### Task statement
Only the count is expected: the number of lines below that contain "data".

= = = =

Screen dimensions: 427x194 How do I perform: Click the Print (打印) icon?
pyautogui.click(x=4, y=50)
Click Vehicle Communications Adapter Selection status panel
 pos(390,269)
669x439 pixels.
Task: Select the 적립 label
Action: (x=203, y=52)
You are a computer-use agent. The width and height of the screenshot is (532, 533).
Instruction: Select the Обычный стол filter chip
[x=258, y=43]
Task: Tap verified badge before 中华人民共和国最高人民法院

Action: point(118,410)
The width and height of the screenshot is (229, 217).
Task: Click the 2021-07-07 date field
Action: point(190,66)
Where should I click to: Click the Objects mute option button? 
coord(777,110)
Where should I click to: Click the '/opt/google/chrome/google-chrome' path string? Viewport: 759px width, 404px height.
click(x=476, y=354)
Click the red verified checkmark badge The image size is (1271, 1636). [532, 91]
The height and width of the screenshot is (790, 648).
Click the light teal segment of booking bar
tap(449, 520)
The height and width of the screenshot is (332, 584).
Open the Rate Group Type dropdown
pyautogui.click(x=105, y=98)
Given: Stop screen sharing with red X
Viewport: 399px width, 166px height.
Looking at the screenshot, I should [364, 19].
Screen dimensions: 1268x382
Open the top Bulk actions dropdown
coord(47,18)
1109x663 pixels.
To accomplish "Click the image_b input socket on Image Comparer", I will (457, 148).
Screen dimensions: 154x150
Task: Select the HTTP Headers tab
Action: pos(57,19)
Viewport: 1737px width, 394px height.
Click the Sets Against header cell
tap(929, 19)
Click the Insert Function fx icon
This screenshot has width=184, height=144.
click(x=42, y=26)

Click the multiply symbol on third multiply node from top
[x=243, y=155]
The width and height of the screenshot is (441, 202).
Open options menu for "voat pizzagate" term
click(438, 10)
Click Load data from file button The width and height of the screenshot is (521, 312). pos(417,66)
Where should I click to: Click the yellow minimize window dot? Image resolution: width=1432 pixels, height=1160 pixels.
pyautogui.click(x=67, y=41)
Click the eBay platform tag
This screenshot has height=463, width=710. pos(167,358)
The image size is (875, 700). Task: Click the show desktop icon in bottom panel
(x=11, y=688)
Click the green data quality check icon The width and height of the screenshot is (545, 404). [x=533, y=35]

= = = =

### Exercise result
2